The South African rand. Picture: REUTERS
The South African rand. Picture: REUTERS

The rand turned weaker on Wednesday afternoon, succumbing to deepening global risk aversion.

The local currency is often viewed as a barometer of sentiment towards emerging markets, which are vulnerable to changes in investor attitudes because they are generally perceived as risky.

Investors were on edge again, after China’s disappointing manufacturing data reinforced perceptions of a slowing global economy.

China’s manufacturing data for December contracted for the first time since May 2017, setting off another bout of sell-offs across risk assets.

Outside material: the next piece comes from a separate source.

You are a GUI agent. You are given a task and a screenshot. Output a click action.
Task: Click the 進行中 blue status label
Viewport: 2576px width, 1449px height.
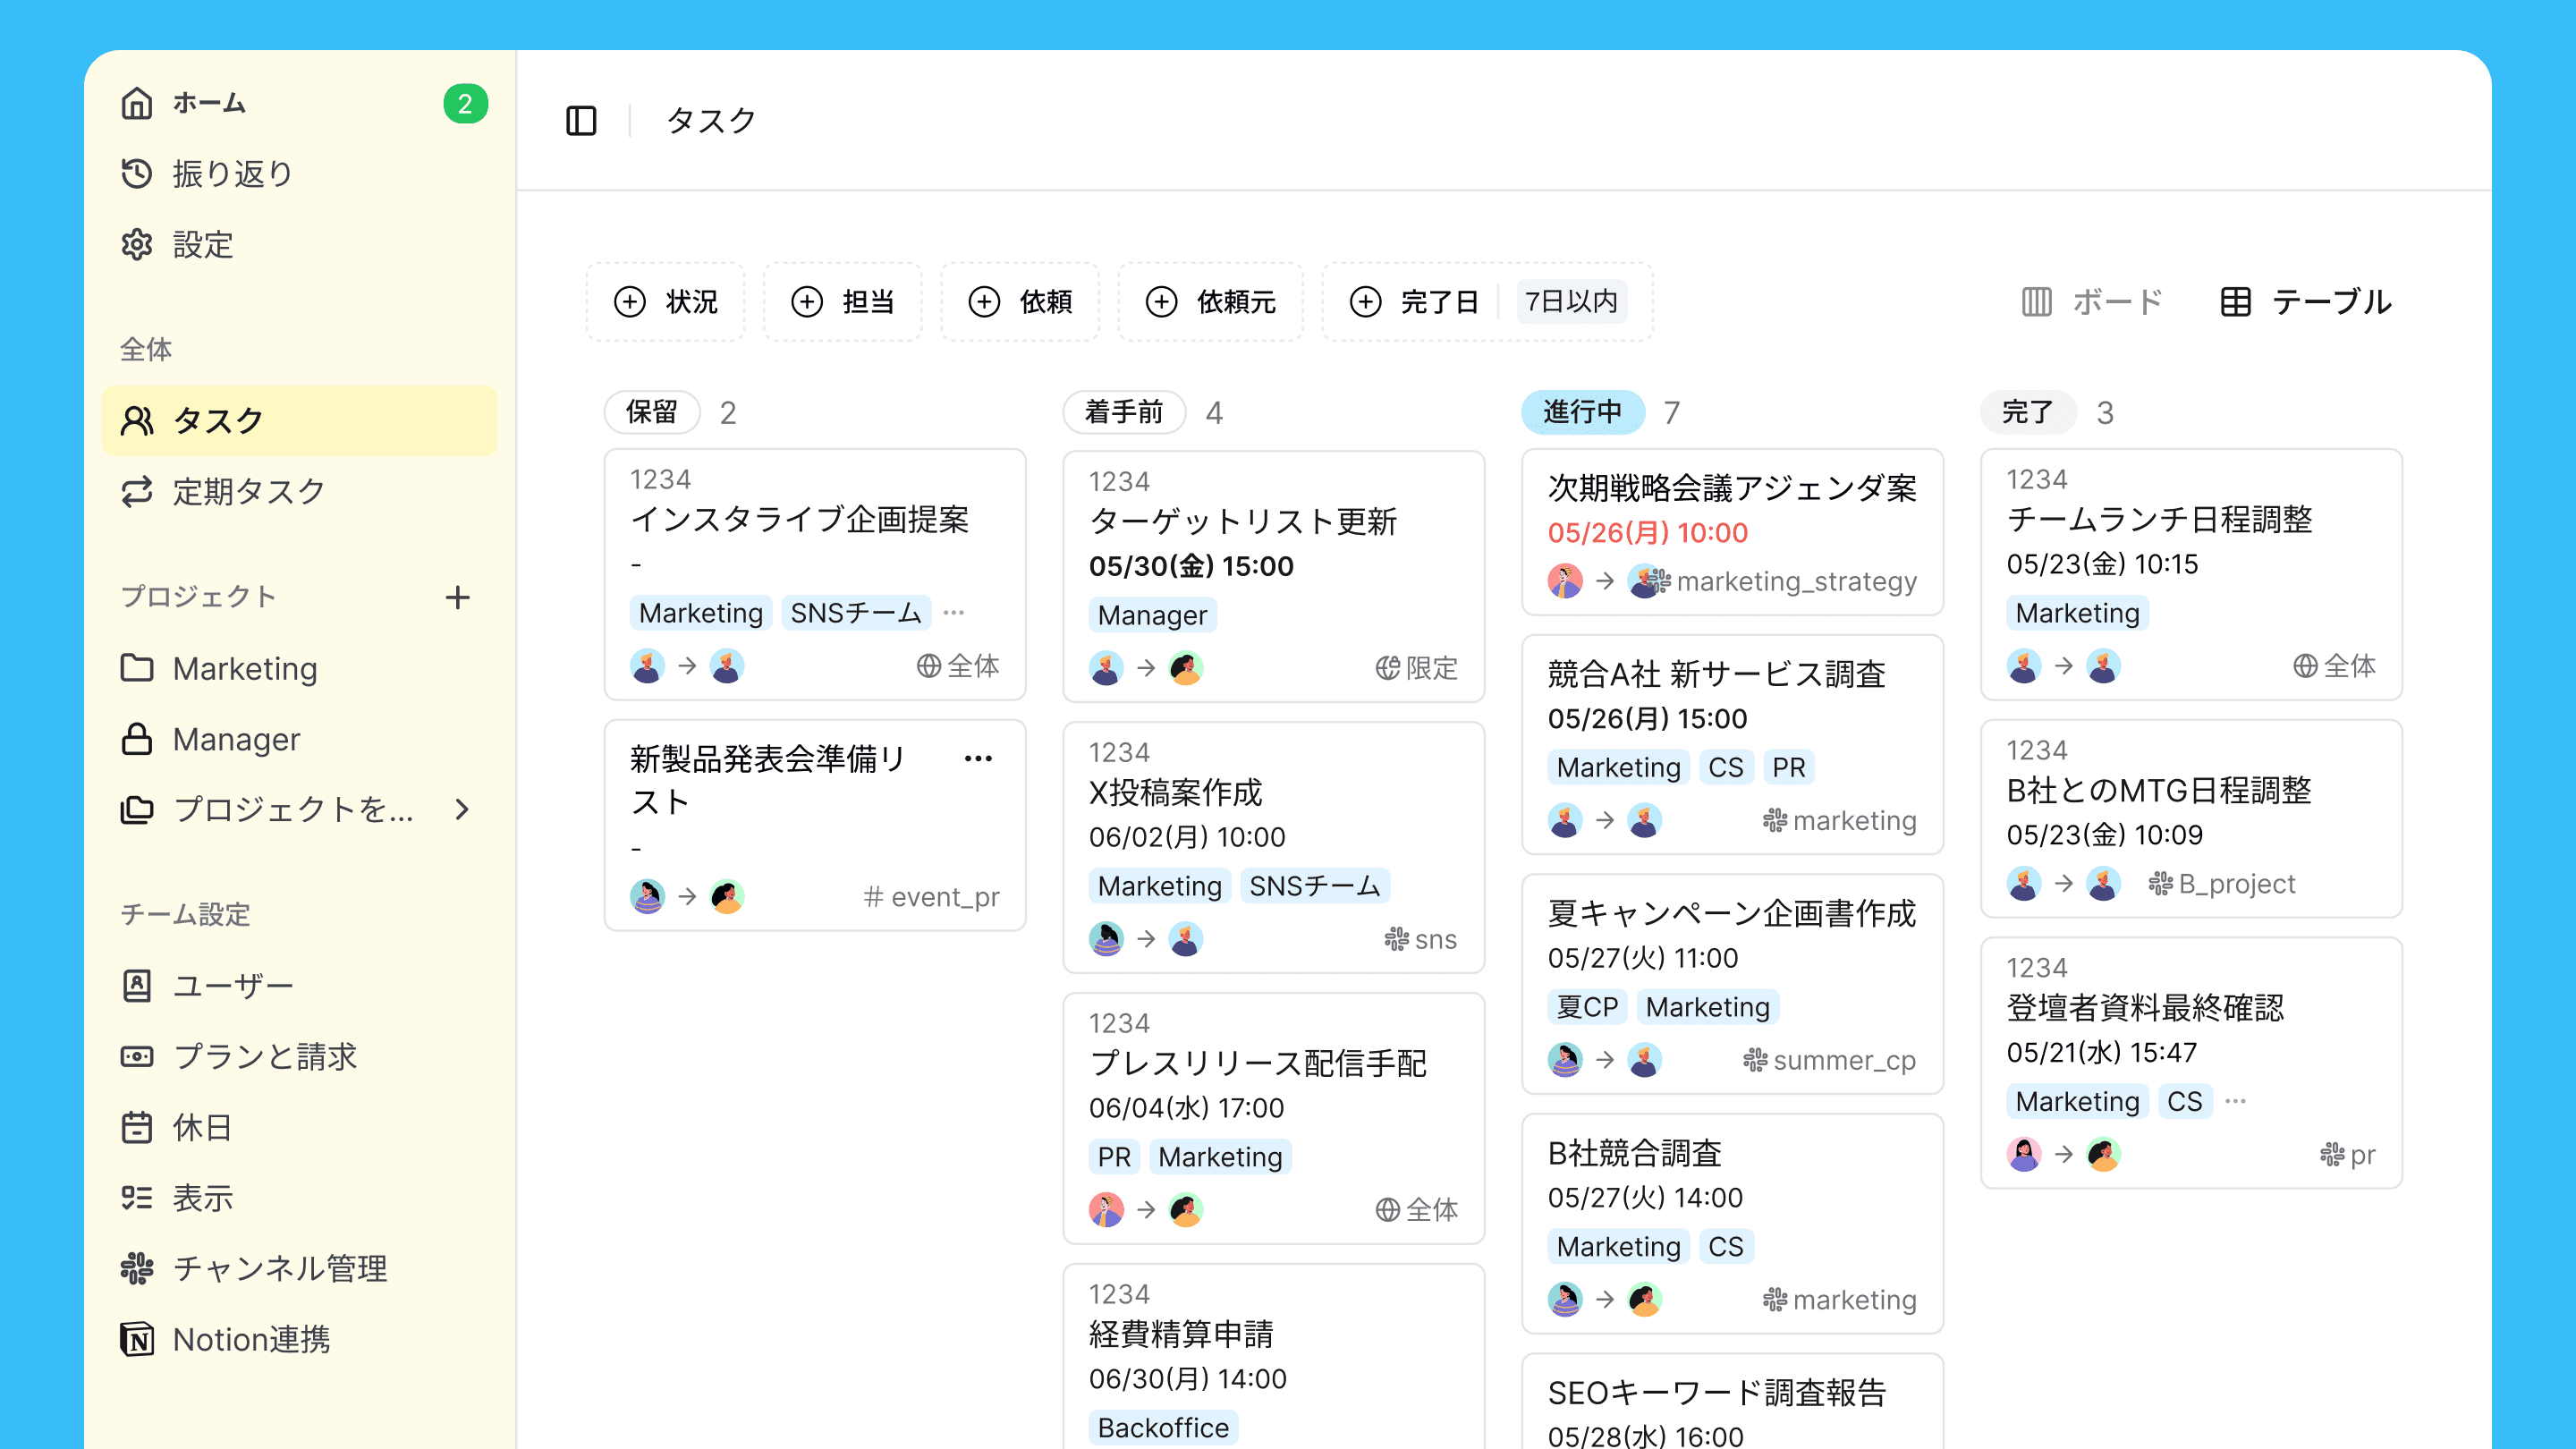[1582, 412]
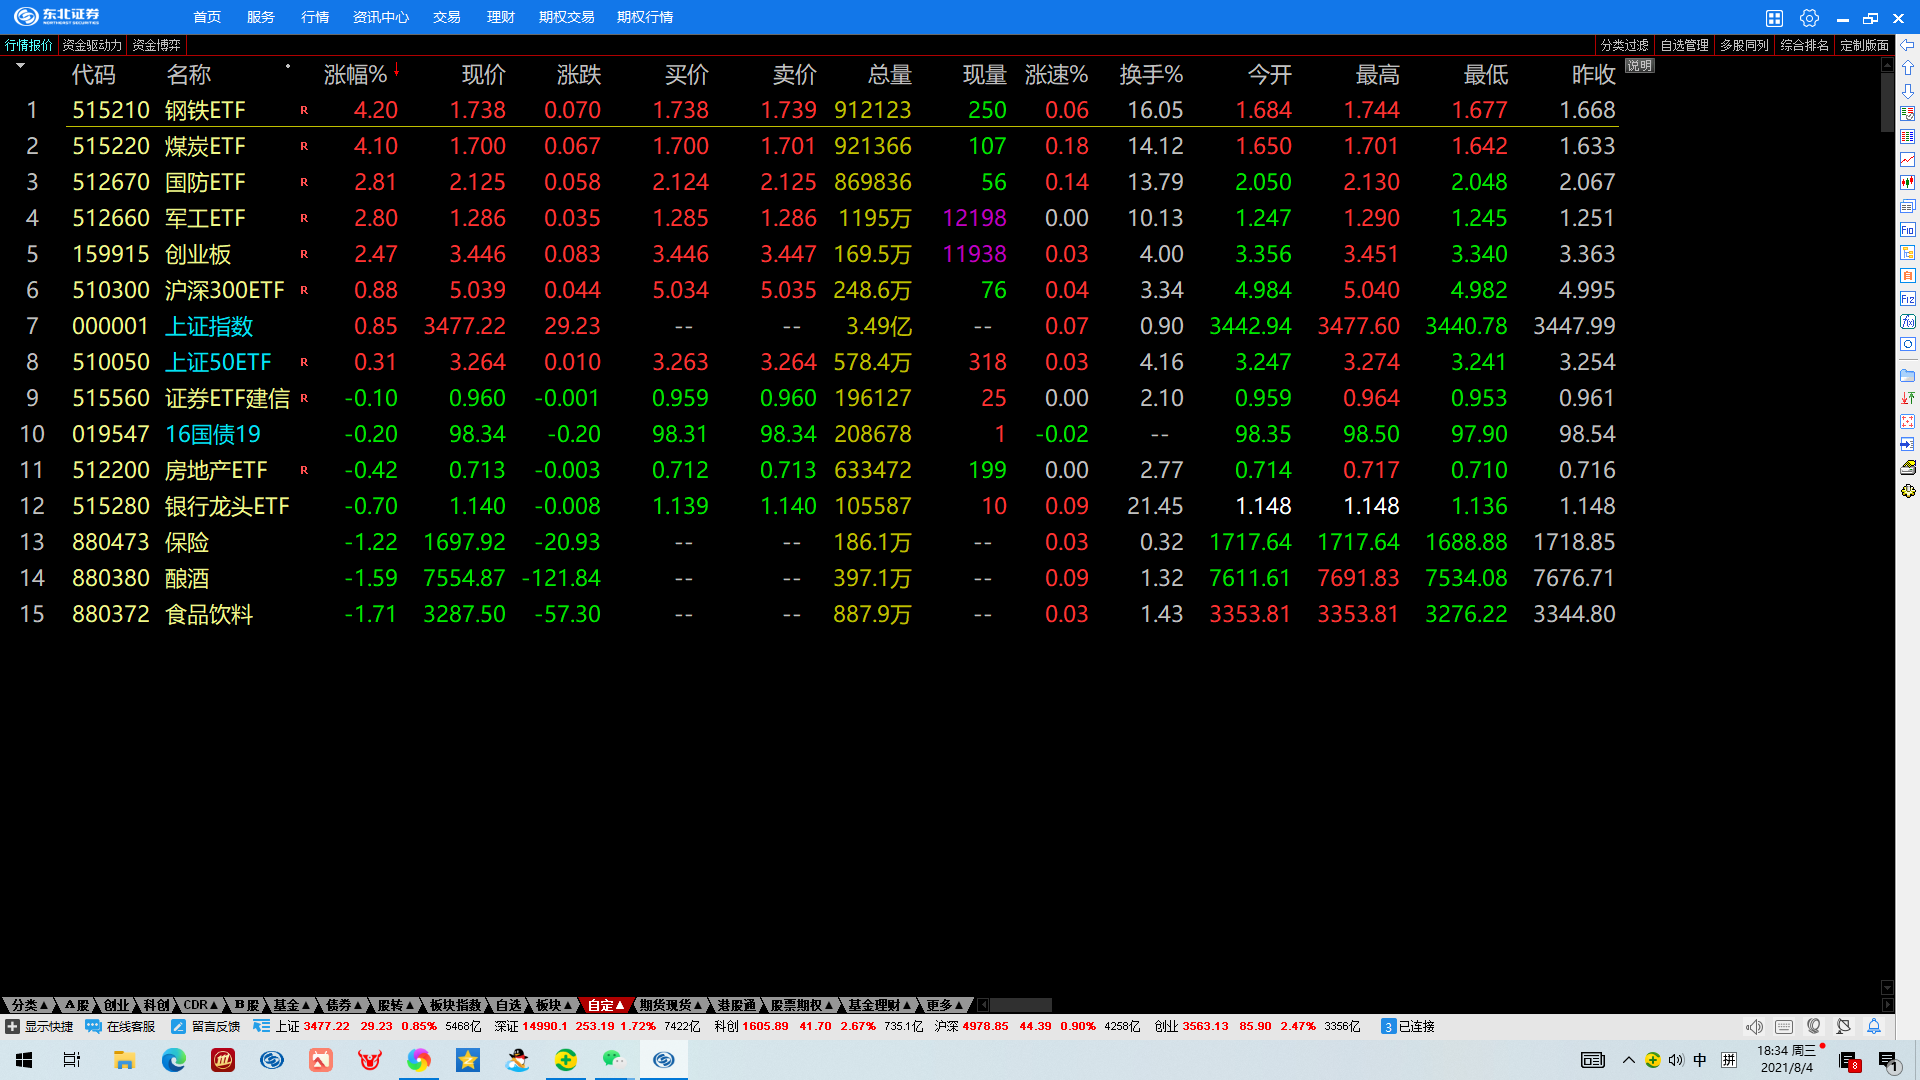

Local bonds also weakened, with the yield on benchmark on the R186 rising to 8.930% from 8.875% previously.

Brent crude fell nearly 2% to $53.16 a barrel, in a move that will potentially soften the effect of a weaker rand on the inflation outlook.

ETM Analytics market analyst Halen Bothma said the lower oil price decreases the chance of the Reserve Bank having to increase interest rates further in the near term, though he said the uncertain global environment remains a wild card.

Perceived safe-haven assets, including the yen and the dollar, attracted a fair amount of buying support on the day.

At 3.19pm, the rand was 0.56% weaker against the dollar at R14.4774, but was relatively flat against the euro at R16.5076 and 0.26% stronger against the pound at R18.3088. The euro had weakened 0.54% against the dollar at $1.1402.